İnternethaber'den Süleyman Özıyşık'ın yazısı dikkatimi çekti, bende köşeme taşıdım...
Seçimin üzerinden neredeyse bir ay geçti. Kabine değişikliği gerçekleşti, bakanlar görevlerine başladı.
Geride bıraktığımız bir ay içinde kazanılan zaferle ilgili hepimiz diyeceğimizi dedik, hak ettiğimiz sevinç ve mutluluğu yaşadık.
Bu kadar yeter herhalde!..
Cumhurbaşkanı Erdoğan, yemin töreninden hemen sonra yaptığı konuşmada seçmenin AK Parti'ye verdiği mesajı aldıklarını ve gereken bütün adımları atacağını söyledi.
Hiç gizlemeye gerek yok.
Seçmen, milletvekillerinden ve yerel yönetimlerden yana şikayetleri olduğunu, bunun ivedilikle düzeltilmesi gerektiğini söyledi.

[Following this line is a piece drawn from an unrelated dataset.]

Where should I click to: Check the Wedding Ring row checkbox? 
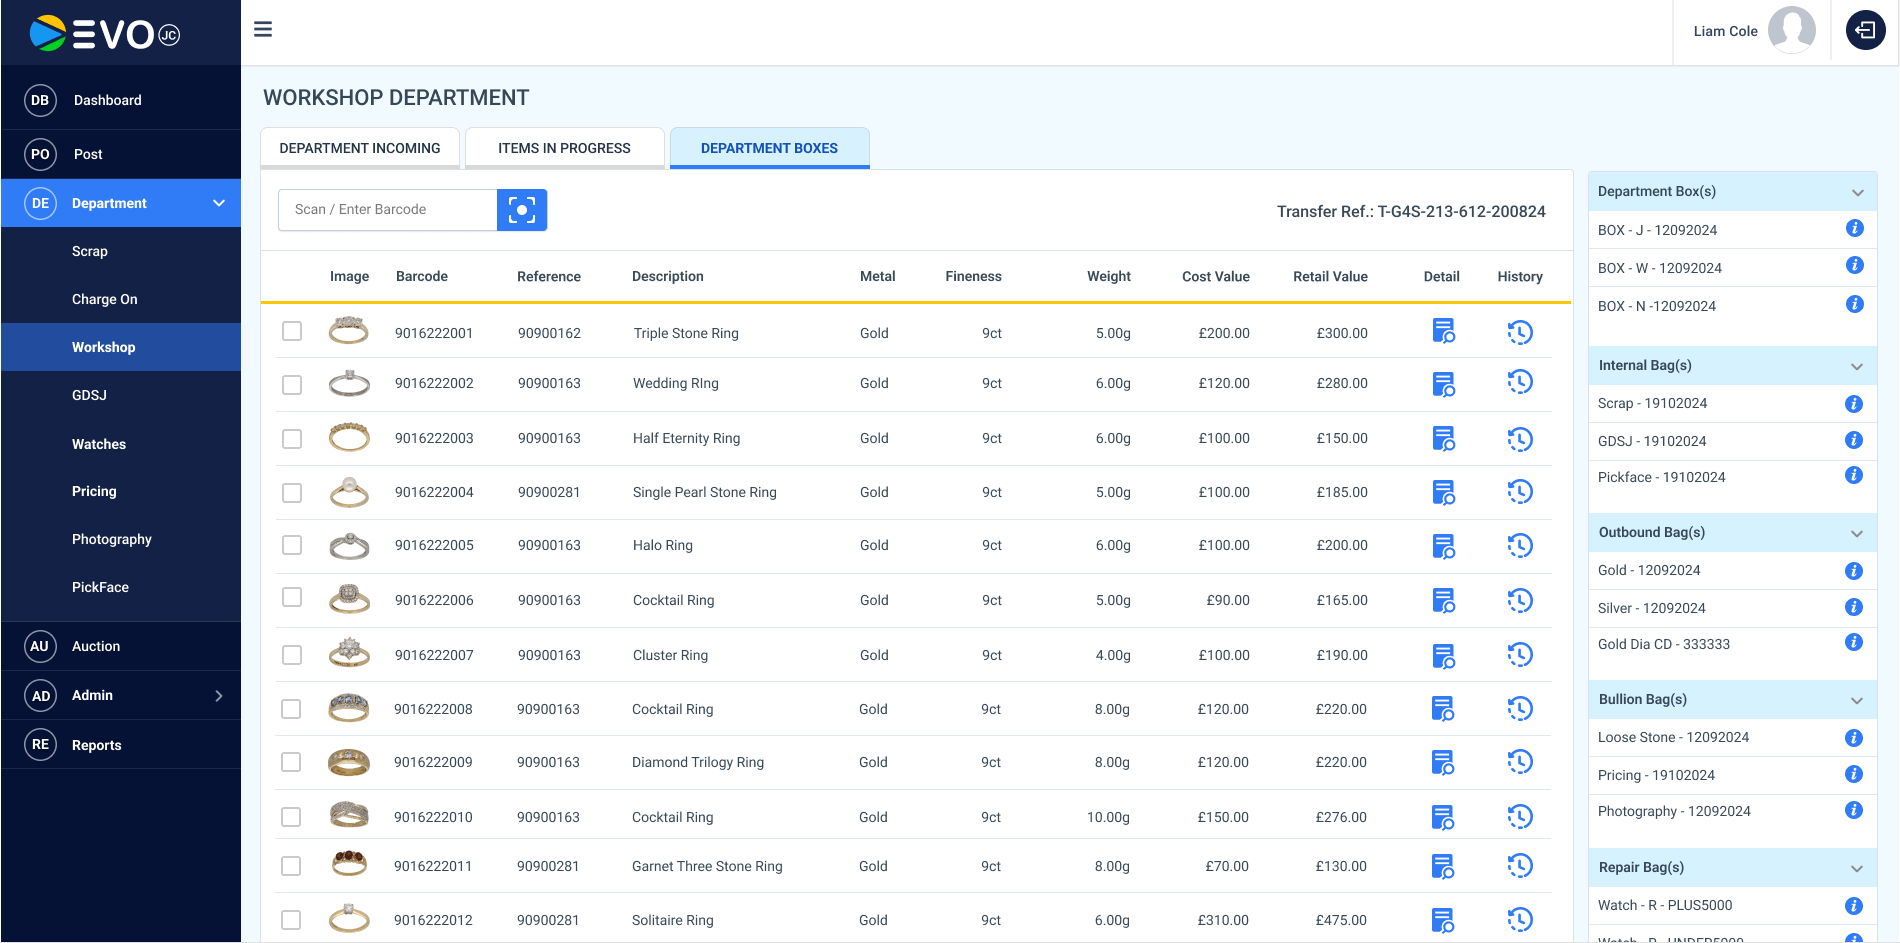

Hatırlarsınız, seçimlerden önce AK Parti'nin Cumhurbaşkanı'ndan 7 puan geride olduğunu söylemiştim. Seçimler, bu oranın daha fazla olduğunu gösterdi.
Ancak MHP'nin desteğiyle bu sıkıntıyı aşıldı.

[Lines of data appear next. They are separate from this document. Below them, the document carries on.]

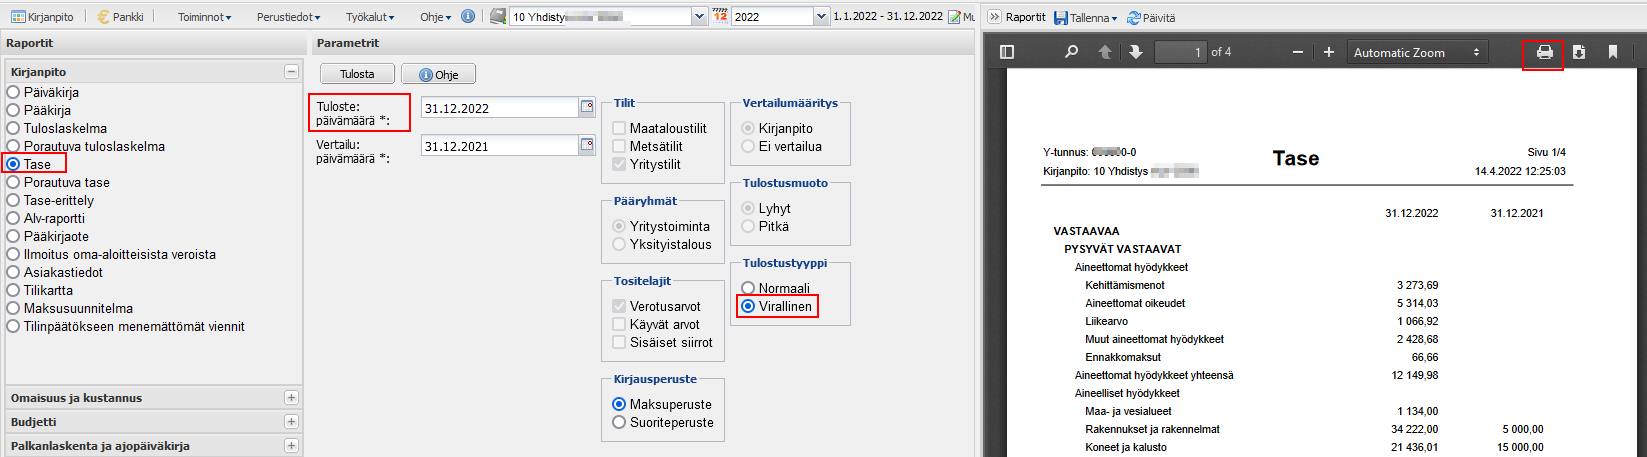This screenshot has width=1647, height=457.
Task: Open the PDF search magnifier
Action: point(1071,53)
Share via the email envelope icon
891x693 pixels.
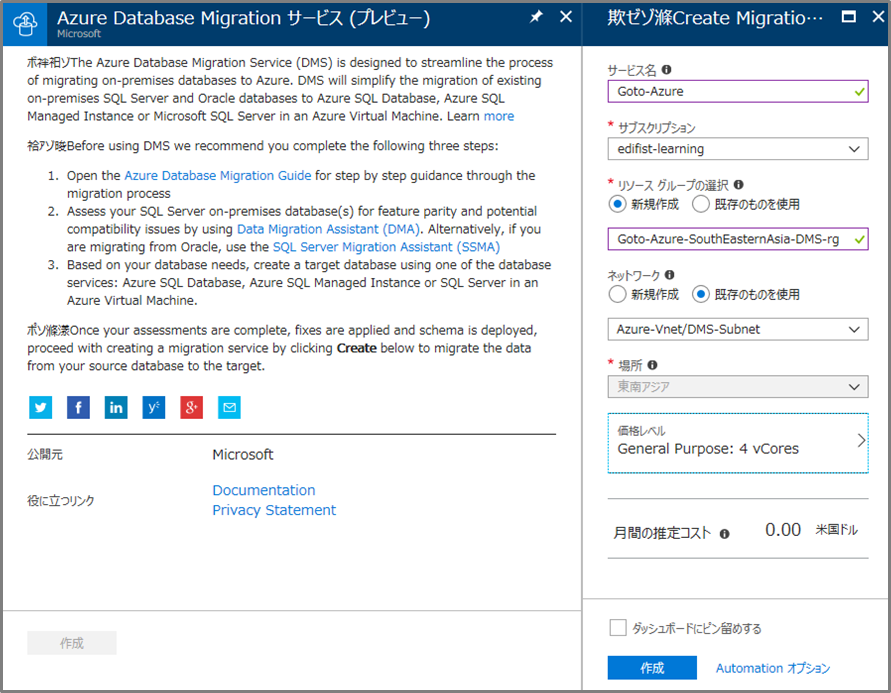pyautogui.click(x=229, y=407)
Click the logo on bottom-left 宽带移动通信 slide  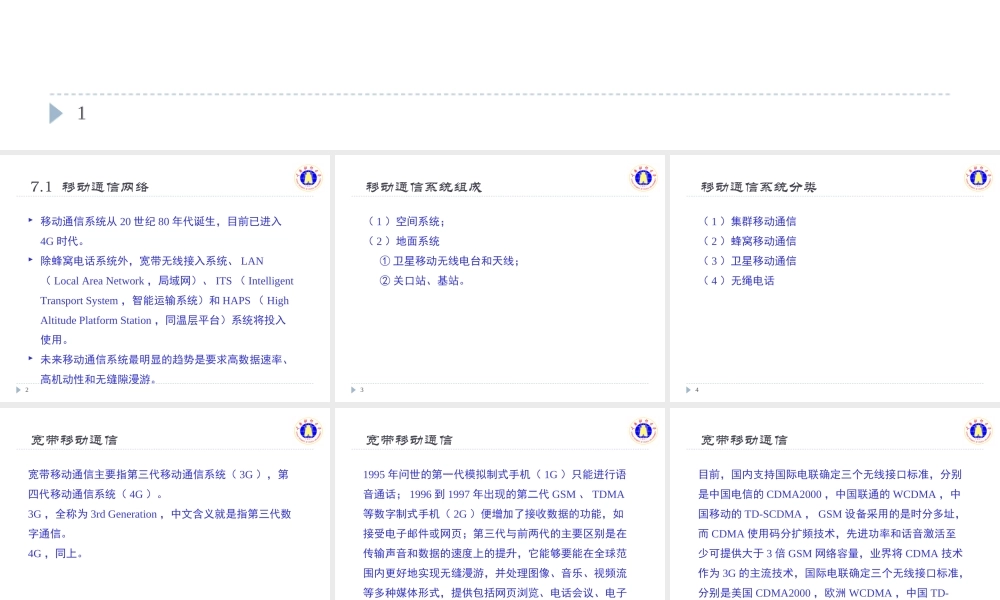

Ancak dikkat edilmesi gereken nokta, yerel yönetimler, yani belediyeler.
Çünkü yapılan araştırma sonuçlarına göre belediyeler, Cumhurbaşkanı Erdoğan'ı neredeyse 15-16 puan geriden takip ediyor. Bir başka deyişle, Türkiye genelinde AK Parti'nin yereldeki oy oranı yüzde 38-40 bandında görünüyor.
Kaç kez söyledim bilmiyorum lakin tekrarlamakta yarar var.
Millet İttifakı'nı oluşturan partiler ilk denemeyi Cumhurbaşkanlığı seçimi için yaptı ama asıl hedefleri 2019'un Mart Ayı'nda yapılacak seçimlerde büyük illeri AK Parti'nin elinden almak.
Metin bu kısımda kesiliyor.